The language, the poetry, the tables of books, the quiet writers filing off toward various sessions: it’s a holy landscape, God-soaked ground. We leave each other alone to take our shoes off, to kneel, to write.
Greet Your Neighbor: I begin to see them everywhere: my people. The ones who write in this pocket of the internet about their own faith in ways that speak to my soul.
First: Ed and Steph sitting on the edge of the fireplace; then, one by one, the others. Kristin and Suzannah. Dave at the Antler booth, who is tall and excited and looks like Seth Rogan. Micha, who shows up unexpectedly in the women’s bathroom: an awkward place for that first can’t-believe-I-get-to-meet-you hug.
They look like I imagined them, and also not like I imagined them. Height, for example, cannot be communicated through Twitter avatars, and neither can the beautiful complexity of a face. You can capture many things in a picture, but not recognition. Not love.
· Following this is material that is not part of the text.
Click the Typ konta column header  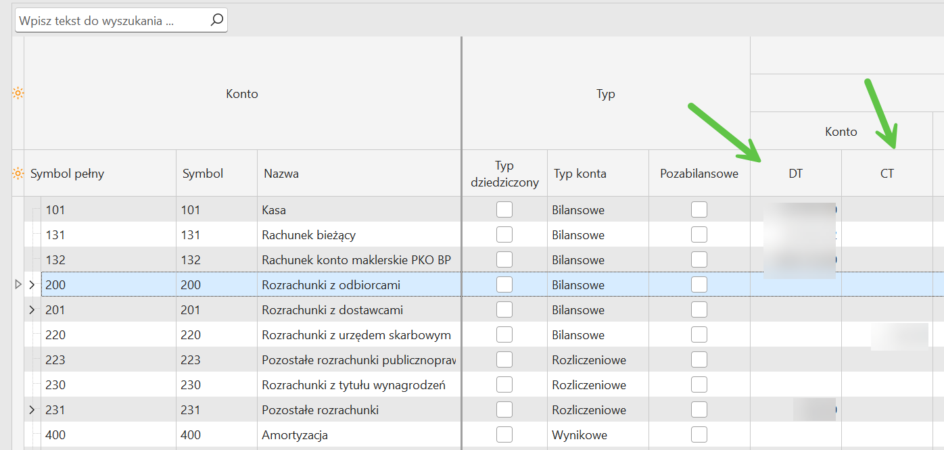point(580,174)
Slowly online friendships are incarnated: face-to-face, hand-to-hand.
Sermon: The list of speakers is compelling, each session written in a way that makes you feel it might be essential for your soul. You make impossible choices between good and good and great.
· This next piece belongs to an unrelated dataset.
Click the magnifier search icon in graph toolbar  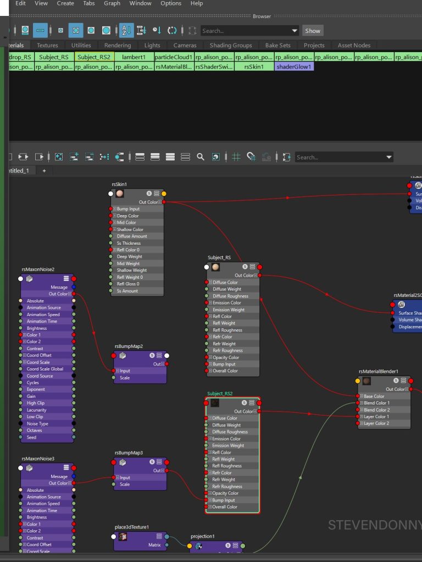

They are speaking about a number of things, but at the heart of it, they are all speaking about that deep, mysterious place where faith and writing intersection. They are throwing the whole complex writing process into the stark relief of God’s beauty, and we are bent over our notebooks, scribbling it down as fast as they can say it.
Their voices are distinct and wonderful. The poet farmer with the bestselling book. The old skinny guy with the long, silver ponytail. That social justice spokesman with his homemade clothing and his waist-length dreadlocks. Poets and memoirists and everyone in between, and there is a place at the table for all of us.
And the women! They are beautiful, smart. They say things like, Good News requires a new language. (Ann Voskamp) They say things like, Learn to hear the call of the moment. (Marilyn McEntyre) No one questions their right to speak, to teach men and women together. We are instead at the edge of our seats, waiting, pens poised for what they’ll say next.
Communion: There are tables at restaurants all overGrand Rapids, and we sit around them. Over wine and root chips, I get to know my blogging friends. They ask, “What are you working on?” They ask, “How can we support you?”
I talk with strangers about art and excellence in the loud upstairs of a noisy bar; there’s a quiet morning cup of coffee with a beautiful new friend in a coffee shop. They are my people, my tribe. I speak my heart aloud, and they understand.
We are passing the flatbread pizza from one to another. The fireplace throws warmth and light over us, and outside the rain falls, and I am happy down to the very bottom of my soul.
Response: The man at the literary magazine booth has a poem—a song—both…he can’t decide, but he knows it’s from God. He fingers the glossy covers of the books as he says it.
I am wandering this room also because of my book, my manuscript. I am trying to be brave, handing out business cards, trying to say with confidence the things I don’t truly believe about myself.
We are a thousand different writers. We hear the voice of God and we respond to it on a million pieces of paper. It is its own kind of worship to create your very best thing and then throw it out in faith again and again. It shatters, you remake it. You are rejected, you get up again.
And in all this breaking and breaking and breaking, hopefully you come away with something like beauty, art, offering.
Benediction: We leave the Festival at three in the afternoon so that she can catch her flight. We talk. We are silent. We talk. We are silent. We are processing, full to the brim.
The quiet fields disappear into city, and we merge quietly into life.